Last updated on Monday 28th of February 2022 08:52:48 PM

©VMWare Backup - What type of storage to use: local disks, NFS or iSCSI

 Please note that this post is relative to old deprecated software ©XSIBackup-Classic. Some facts herein contained may still be applicable to more recent versions though.

For new instalations please use new ©XSIBackup which is far more advanced than ©XSIBackup-Classic.

If you are an ©ESXi user, you've probably come across this two questions a number of times:

• What is the best type of datastore I can use?.
• Are there any especial considerations to take on account when using a datastore to backup VMs to?

©ESXi offers basically three ways to set up datastores: local disks, NFS and iSCSI. There is a much wider range of real possibilities, as this three categories comprise many different hardware options and technologies. As the different number of possible combinations is almost endless, we'll fix some variables and limit our scenario to local SATA disks, gigabit Intel NICS and NAS devices, such as QNap or Synology (decent switches are a must to be able to reach speeds close to the NIC's theoretical limit). From this limited set of resources, you'll be able to extrapolate more complex scenarios, up to some point.

By choosing NFS or iSCSI, you are limiting your speed to the NIC's limits. You now may think loud: "I can use multipathing". Yes, of course, but multipathing will not offer you the same real speed as a local disk array and depending on the type of multipathing/ port trunking you use, each file will most of the times be sent through one NIC. Parallelizing data transfers across multiple NICs is great when you have a lot of smaller files, but might be useless when transferring huge monolithic files. Of course, the real advantage of multipathing is being able to run multiple VMs, taking advantage of an extended throughput. But copying files out of your datastore or ©ESXi host is something different.

Local disks

Let's start by analyzing use of local storage media. We have constrained ourselves to simple SATA, but you may improve the speed to your local disks by using some more powerful technologies, like: Arrays, SSD, SAS, FC, etc... This will be the fastest price to speed ratio option among all commented above. Thus, using local disks is the recommended way to mount a datastore. NAS devices will be a great asset if we can renounce to speed in sake of placing our data somewhere outside the server. Using a NAS server which is physically placed by the ©ESXi server is useless, if this is your case, just use an eSATA enclosure directly connected to your SATA controller, and you will improve your backup speed and save money at the same time.


NFS is the fastest data transfer protocol available in ©ESXi. NFS 4.1 allows multipathing, but not all NAS devices support it at the time of writing this, and, as explained above, will not improve backup speed in a one to one copy scenario. Multipathing is great, and a must when you have multiple VMs running in a NAS device, but as stated before we are focusing on a different task: backing up the VMs, so forget about multipathing, it won't offer you aggregated speed for backups.

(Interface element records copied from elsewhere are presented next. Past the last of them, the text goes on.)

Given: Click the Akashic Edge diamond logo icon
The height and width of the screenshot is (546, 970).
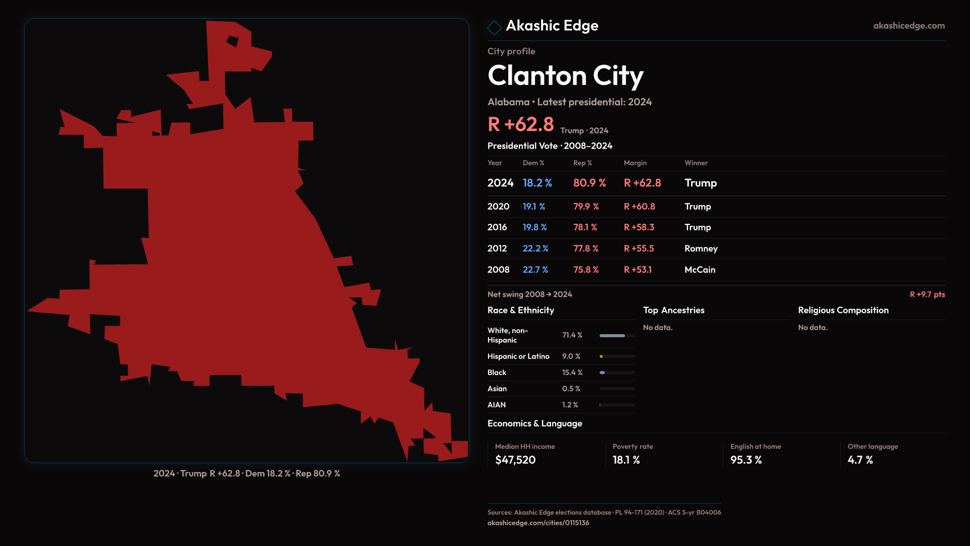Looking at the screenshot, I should click(494, 27).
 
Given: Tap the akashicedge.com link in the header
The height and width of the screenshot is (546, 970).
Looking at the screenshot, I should click(908, 26).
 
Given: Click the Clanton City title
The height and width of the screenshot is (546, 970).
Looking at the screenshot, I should click(565, 76).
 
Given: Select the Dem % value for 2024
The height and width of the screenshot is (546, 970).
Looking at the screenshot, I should click(537, 183).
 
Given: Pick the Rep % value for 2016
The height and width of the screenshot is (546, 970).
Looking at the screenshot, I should click(585, 228).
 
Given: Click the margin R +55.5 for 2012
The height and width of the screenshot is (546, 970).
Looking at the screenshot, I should click(639, 249).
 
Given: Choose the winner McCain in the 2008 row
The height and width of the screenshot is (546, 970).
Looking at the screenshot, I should click(700, 270).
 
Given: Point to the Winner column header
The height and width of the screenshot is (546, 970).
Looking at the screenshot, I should click(696, 163).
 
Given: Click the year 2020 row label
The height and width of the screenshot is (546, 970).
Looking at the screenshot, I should click(498, 207).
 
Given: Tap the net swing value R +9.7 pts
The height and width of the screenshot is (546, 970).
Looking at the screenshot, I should click(927, 294).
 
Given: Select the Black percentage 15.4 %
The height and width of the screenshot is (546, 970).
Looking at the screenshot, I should click(572, 373).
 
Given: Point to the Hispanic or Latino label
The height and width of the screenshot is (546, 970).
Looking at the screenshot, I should click(518, 356).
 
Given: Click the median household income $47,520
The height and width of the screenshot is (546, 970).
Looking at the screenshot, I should click(515, 460).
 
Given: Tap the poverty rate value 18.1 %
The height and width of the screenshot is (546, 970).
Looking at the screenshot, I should click(626, 460).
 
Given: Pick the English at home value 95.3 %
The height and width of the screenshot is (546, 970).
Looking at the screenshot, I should click(746, 460).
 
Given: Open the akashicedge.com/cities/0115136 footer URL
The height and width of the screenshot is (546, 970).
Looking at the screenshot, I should click(538, 523).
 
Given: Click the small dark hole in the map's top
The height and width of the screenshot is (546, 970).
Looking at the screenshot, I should click(232, 41).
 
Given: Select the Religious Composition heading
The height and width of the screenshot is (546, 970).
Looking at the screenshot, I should click(843, 310).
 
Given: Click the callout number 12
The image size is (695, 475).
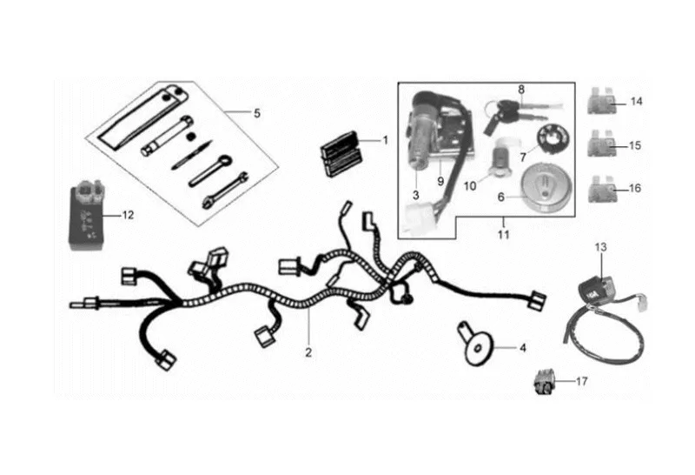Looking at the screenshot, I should tap(128, 214).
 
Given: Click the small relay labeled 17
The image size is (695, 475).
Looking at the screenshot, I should tap(544, 381).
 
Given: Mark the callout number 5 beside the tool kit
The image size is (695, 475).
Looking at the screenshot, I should tap(257, 113).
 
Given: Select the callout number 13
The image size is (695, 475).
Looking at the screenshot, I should tap(600, 248).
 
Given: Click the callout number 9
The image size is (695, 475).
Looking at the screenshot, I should tap(440, 182).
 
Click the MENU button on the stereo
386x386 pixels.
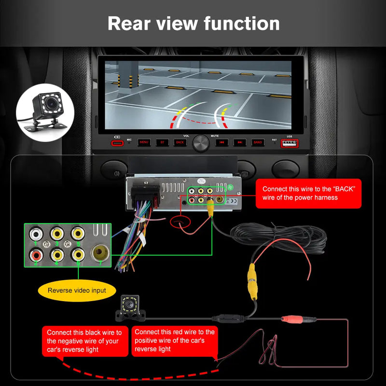(144, 142)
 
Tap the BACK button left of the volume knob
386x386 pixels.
(179, 142)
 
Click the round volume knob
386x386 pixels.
(201, 143)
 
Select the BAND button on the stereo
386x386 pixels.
(258, 142)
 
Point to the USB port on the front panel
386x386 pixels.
(290, 143)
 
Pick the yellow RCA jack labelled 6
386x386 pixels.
(78, 253)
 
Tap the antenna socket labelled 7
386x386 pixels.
(99, 252)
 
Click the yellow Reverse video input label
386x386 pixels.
(77, 290)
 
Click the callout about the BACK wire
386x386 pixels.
(308, 193)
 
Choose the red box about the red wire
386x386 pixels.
(174, 341)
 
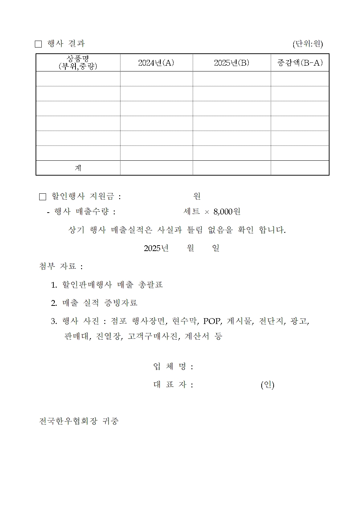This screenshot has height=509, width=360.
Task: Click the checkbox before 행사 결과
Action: [38, 44]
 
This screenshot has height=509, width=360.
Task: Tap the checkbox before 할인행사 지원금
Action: [42, 197]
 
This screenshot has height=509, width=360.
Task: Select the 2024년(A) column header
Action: [156, 63]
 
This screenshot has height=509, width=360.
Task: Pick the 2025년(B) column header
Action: [232, 63]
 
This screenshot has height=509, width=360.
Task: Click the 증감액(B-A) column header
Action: [300, 63]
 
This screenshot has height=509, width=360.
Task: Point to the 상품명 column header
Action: [78, 62]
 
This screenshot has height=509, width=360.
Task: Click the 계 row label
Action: [78, 168]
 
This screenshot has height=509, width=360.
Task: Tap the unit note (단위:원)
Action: [307, 44]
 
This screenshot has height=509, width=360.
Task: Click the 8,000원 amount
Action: [227, 212]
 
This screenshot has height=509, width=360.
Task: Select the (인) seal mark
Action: [267, 385]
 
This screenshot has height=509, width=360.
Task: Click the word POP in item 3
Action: [212, 321]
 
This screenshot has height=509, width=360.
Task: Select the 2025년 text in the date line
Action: [156, 248]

The downside of NFS is that you cannot format it as VMFS, NFS links will use the filesystem present at the NAS device disks. This has some advantages too, as common filesystems, such as ext3, ext4, vFAT, BTRFS, etc... have a huge number of available inodes, which is in turn a great asset to XSITools and deduplication, but it's not that good when you perform © OneDiff backups, as the Trivial Check that it performs upon VM backup will loose the ability to do one of the matching tests on the .vmdk disks: used size matching. You can always perform a full hash check on the disks by means of the --certify-backup argument, but that will take longer. If you can perform OneDiff backups to VMFS volumes, you will achieve a great degree of certainty with a quick check (Trivial Check).


iSCSI is a protocol that allows you to mount remote disks as if they were local to your server, so it sees them as block devices. This is awesome, but as everything in life, just as long as you know how to take advantage of it. iSCSI works through the network, so it will add an additional latency in comparison to using a local SATA disk. You can take advantage of mutipathing, it will be of little help for backups though, but it has an advantage: it will allow you to format the mounted volume as a VMFS device.

So, you should choose your datastore type taking on account the pros and cons of each technology to best suit your needs. If you want a datastore to perform backups, local disks will be the best option for full backups and OneDiff backups, NFS will be the fastest protocol to use with XSITools, whereas iSCSI can be a way to be able to use VMFS formatted volumes and at the same time keep the storage devices separated from the ©ESXi host/s through a 1 gigabit or 10 gigabit network.